• _PROBLEM REQUIREMENTS_:
Please swap every "Instruction" in the data below for "Command" and leave everything else unchanged.
::: RECORDS PROVIDED :::
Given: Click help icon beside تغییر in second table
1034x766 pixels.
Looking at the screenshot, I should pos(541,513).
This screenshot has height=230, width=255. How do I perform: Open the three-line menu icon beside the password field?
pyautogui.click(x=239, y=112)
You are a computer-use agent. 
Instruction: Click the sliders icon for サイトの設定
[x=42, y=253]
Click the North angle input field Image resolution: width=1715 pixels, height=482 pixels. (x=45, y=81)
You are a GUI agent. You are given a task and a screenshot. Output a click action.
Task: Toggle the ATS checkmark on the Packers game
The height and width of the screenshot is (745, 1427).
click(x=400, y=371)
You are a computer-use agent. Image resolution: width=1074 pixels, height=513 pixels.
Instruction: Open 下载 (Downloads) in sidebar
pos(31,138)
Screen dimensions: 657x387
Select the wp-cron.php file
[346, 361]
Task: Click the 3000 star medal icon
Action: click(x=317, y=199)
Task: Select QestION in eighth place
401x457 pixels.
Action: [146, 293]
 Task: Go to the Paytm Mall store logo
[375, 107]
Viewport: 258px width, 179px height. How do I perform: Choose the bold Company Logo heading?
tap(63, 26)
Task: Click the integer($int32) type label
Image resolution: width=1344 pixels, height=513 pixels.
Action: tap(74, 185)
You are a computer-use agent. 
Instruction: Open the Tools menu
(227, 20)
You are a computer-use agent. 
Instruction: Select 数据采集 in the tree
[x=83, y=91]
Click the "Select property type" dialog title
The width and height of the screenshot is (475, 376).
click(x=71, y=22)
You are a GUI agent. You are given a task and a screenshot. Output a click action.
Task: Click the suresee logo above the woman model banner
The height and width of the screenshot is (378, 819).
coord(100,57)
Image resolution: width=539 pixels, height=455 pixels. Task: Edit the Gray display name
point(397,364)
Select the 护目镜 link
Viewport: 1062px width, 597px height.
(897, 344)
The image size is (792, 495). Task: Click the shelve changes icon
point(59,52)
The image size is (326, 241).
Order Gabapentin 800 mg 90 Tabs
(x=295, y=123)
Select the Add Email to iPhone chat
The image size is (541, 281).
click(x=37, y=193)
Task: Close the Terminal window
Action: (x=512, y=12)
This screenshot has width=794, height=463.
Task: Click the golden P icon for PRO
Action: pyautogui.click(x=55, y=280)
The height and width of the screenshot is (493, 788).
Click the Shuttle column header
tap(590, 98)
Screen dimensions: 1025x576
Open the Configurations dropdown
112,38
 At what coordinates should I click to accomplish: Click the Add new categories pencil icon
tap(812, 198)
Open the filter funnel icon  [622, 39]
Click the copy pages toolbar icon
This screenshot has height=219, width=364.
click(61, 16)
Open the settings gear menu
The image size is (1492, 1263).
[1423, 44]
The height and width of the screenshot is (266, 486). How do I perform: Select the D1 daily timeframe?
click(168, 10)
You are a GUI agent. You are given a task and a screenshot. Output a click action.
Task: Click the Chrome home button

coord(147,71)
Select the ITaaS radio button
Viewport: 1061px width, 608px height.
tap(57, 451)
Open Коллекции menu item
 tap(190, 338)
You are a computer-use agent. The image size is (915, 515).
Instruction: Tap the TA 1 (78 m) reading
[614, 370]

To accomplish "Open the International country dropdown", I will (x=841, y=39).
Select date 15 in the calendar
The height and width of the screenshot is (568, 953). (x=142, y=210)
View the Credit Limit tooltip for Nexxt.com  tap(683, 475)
:::
• _EXERCISE RESULT_:
Given: Click help icon beside تغییر in second table
1034x766 pixels.
Looking at the screenshot, I should pos(541,513).
This screenshot has height=230, width=255. How do I perform: Open the three-line menu icon beside the password field?
pyautogui.click(x=239, y=112)
You are a computer-use agent. 
Command: Click the sliders icon for サイトの設定
[x=42, y=253]
Click the North angle input field Image resolution: width=1715 pixels, height=482 pixels. (x=45, y=81)
You are a GUI agent. You are given a task and a screenshot. Output a click action.
Task: Toggle the ATS checkmark on the Packers game
The height and width of the screenshot is (745, 1427).
click(x=400, y=371)
You are a computer-use agent. Image resolution: width=1074 pixels, height=513 pixels.
Command: Open 下载 (Downloads) in sidebar
pos(31,138)
Screen dimensions: 657x387
Select the wp-cron.php file
[346, 361]
Task: Click the 3000 star medal icon
Action: click(x=317, y=199)
Task: Select QestION in eighth place
401x457 pixels.
Action: [146, 293]
 Task: Go to the Paytm Mall store logo
[375, 107]
Viewport: 258px width, 179px height. How do I perform: Choose the bold Company Logo heading?
tap(63, 26)
Task: Click the integer($int32) type label
Image resolution: width=1344 pixels, height=513 pixels.
Action: tap(74, 185)
You are a computer-use agent. 
Command: Open the Tools menu
(227, 20)
You are a computer-use agent. 
Command: Select 数据采集 in the tree
[x=83, y=91]
Click the "Select property type" dialog title
The width and height of the screenshot is (475, 376).
click(x=71, y=22)
You are a GUI agent. You are given a task and a screenshot. Output a click action.
Task: Click the suresee logo above the woman model banner
The height and width of the screenshot is (378, 819).
coord(100,57)
Image resolution: width=539 pixels, height=455 pixels. Task: Edit the Gray display name
point(397,364)
Select the 护目镜 link
Viewport: 1062px width, 597px height.
(897, 344)
The image size is (792, 495). Task: Click the shelve changes icon
point(59,52)
The image size is (326, 241).
Order Gabapentin 800 mg 90 Tabs
(x=295, y=123)
Select the Add Email to iPhone chat
The image size is (541, 281).
click(x=37, y=193)
Task: Close the Terminal window
Action: (x=512, y=12)
This screenshot has width=794, height=463.
Task: Click the golden P icon for PRO
Action: pyautogui.click(x=55, y=280)
The height and width of the screenshot is (493, 788).
Click the Shuttle column header
tap(590, 98)
Screen dimensions: 1025x576
Open the Configurations dropdown
112,38
 At what coordinates should I click to accomplish: Click the Add new categories pencil icon
tap(812, 198)
Open the filter funnel icon  [622, 39]
Click the copy pages toolbar icon
This screenshot has height=219, width=364.
click(61, 16)
Open the settings gear menu
The image size is (1492, 1263).
[1423, 44]
The height and width of the screenshot is (266, 486). How do I perform: Select the D1 daily timeframe?
click(168, 10)
You are a GUI agent. You are given a task and a screenshot. Output a click action.
Task: Click the Chrome home button

coord(147,71)
Select the ITaaS radio button
Viewport: 1061px width, 608px height.
tap(57, 451)
Open Коллекции menu item
 tap(190, 338)
You are a computer-use agent. The image size is (915, 515).
Command: Tap the TA 1 (78 m) reading
[614, 370]

To accomplish "Open the International country dropdown", I will (x=841, y=39).
Select date 15 in the calendar
The height and width of the screenshot is (568, 953). (x=142, y=210)
View the Credit Limit tooltip for Nexxt.com  tap(683, 475)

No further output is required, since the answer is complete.